There are a few other sources to choose from, but none of them are as complete. I originally thought of the National Archives which I thought would be the likely holder of the original paper maps, but only a fraction have been digitized. The PolicyMap database has most (but not all) of the maps available as a feature you can overlay in their platform. If you’re doing a basic web search this Slate article is among the first resources you’ll encounter, but most of the links are broken (which says something about the ephemeral nature of these kinds of digital projects).

How many maps were made? Amy Hillier’s work was among the earlier studies that examined these maps, and her case study of Philadelphia includes a detailed summary of the history of the HOLC program with references to primary source material. According to her research, 239 of these maps were made and she provides a list of each of the cities in the appendix. I was trying to discover how many maps were available in Rhode Island and found this list wasn’t complete; it only included Providence, while the Mapping Inequality project has maps for Providence, Pawtucket & Central Falls, and Woonsocket. I counted 202 maps based on unique names on Mapping Inequality, but some several individual maps include multiple cities.

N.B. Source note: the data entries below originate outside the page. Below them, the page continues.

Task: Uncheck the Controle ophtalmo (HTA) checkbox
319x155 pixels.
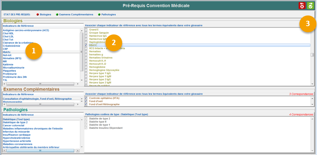Action: [86, 98]
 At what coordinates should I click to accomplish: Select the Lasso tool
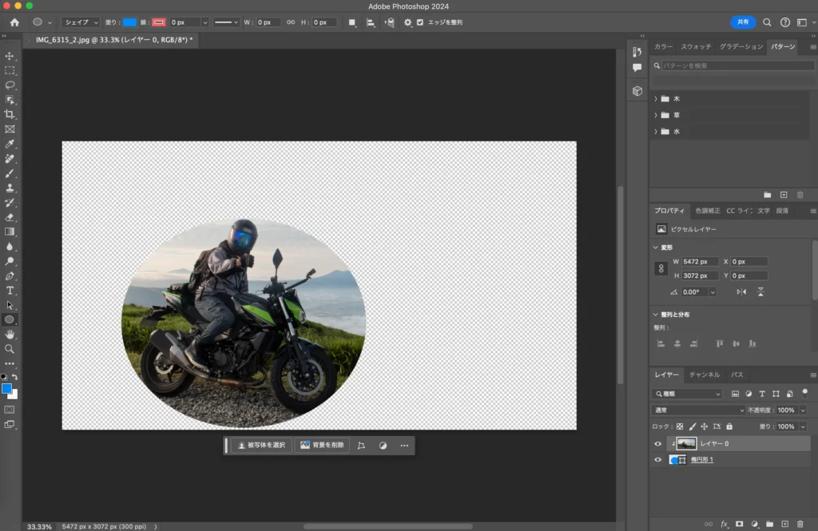point(10,85)
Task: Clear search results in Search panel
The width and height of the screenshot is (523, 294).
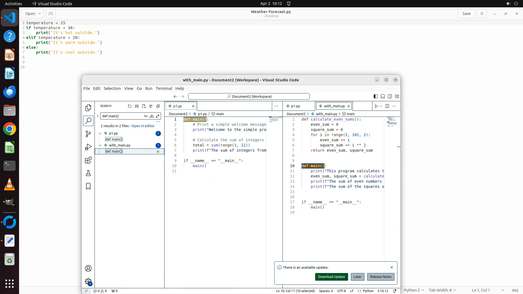Action: (x=137, y=106)
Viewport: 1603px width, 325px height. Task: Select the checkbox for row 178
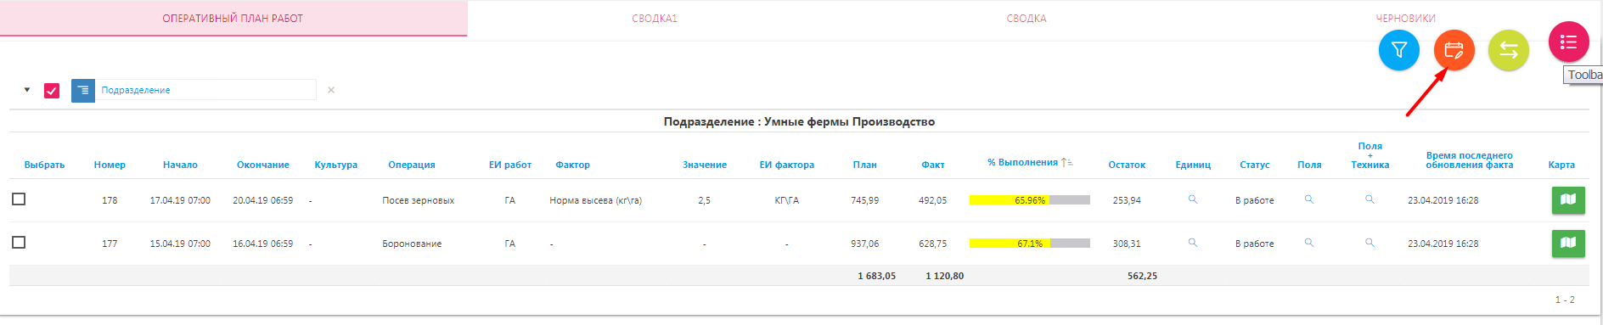tap(19, 199)
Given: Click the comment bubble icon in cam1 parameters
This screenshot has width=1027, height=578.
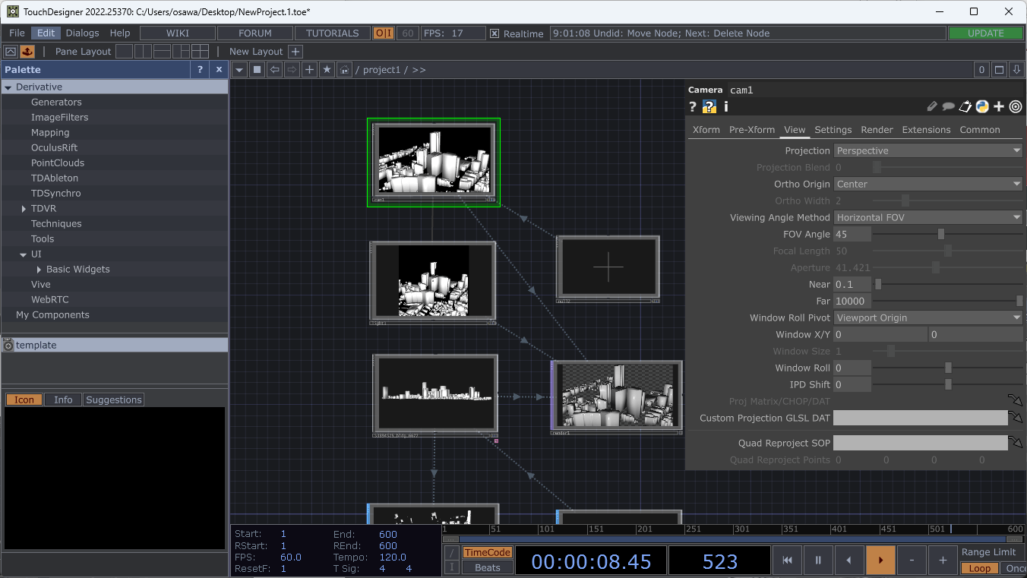Looking at the screenshot, I should click(x=949, y=106).
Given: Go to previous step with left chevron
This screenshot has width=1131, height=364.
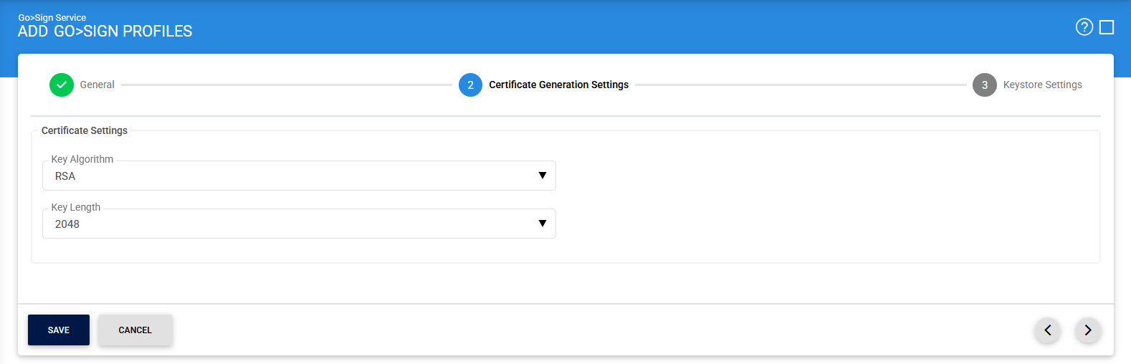Looking at the screenshot, I should click(x=1047, y=330).
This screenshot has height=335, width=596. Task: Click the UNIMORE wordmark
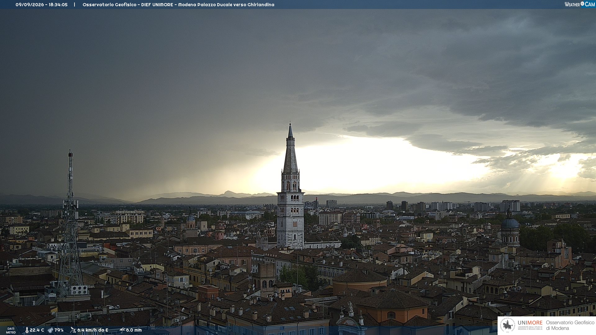[530, 323]
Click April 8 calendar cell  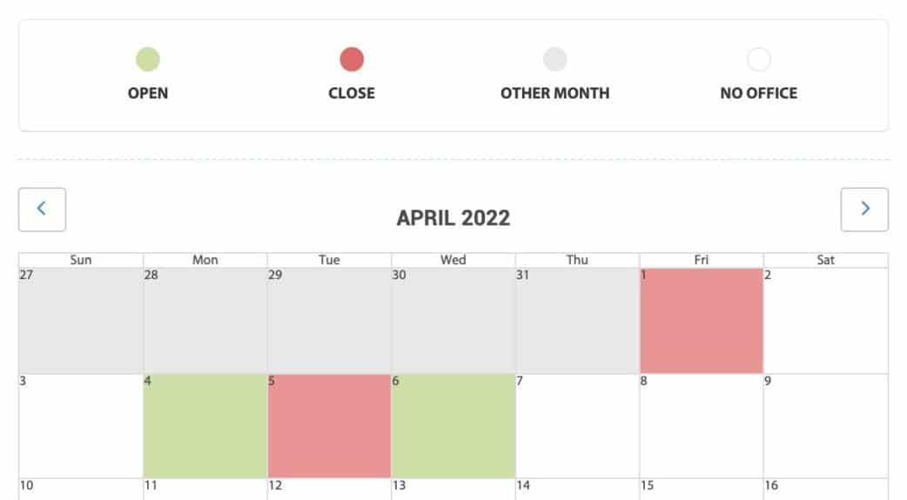(x=702, y=426)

She mentions that a population of 40,000 people was used as a cut-off for deciding which places to map, but noted that there were exceptions; Washington DC was omitted entirely, while there are several maps for urban counties in New Jersey as opposed to cities. In some case cities that were below the 40k threshold that were located beside larger ones were included. I checked the 1930 census against the three cities in Rhode Island that had maps, and indeed they were the only RI cities at that time that had more than 40k people (Central Falls had less than 40k but was included with Pawtucket as they’re adjacent). So this seemed to provide reasonable assurance that these were the only ones in existence for RI.

Finding the population data for the cities was another surprise. I had assumed this data was available in the NHGIS, but it wasn’t. The NHGIS includes data for places (Census Places) back to the 1970 census, which was the beginning of the period where a formal, bounded census place geography existed. Prior to this time, the Census Bureau published population count data for cities using other means, and the NHGIS is still working to include this information. It does exist (as you can find it in Wikipedia articles for most major cities) but is buried in old PDF reports on the Census Bureau’s website.

If you’re interested in learning more about the redlining maps beyond the documentation provided by Mapping Inequality, these articles provide detailed overviews of the HOLC and the residential security maps program, as well as their implications to the present day. You’ll need to access them through a library database:

Hillier, A.E. (2005). “Residential Security Maps and Neighborhood Appraisals: The Home Owners’ Loan Corporation and the Case of Philadelphia.” Social Science History, 29(2): 207-233.

Greer, J. (2012). “The Home Owners’ Loan Corporation and the Development of the Residential Security Maps“. Journal of Urban History, 39(2): 275-296.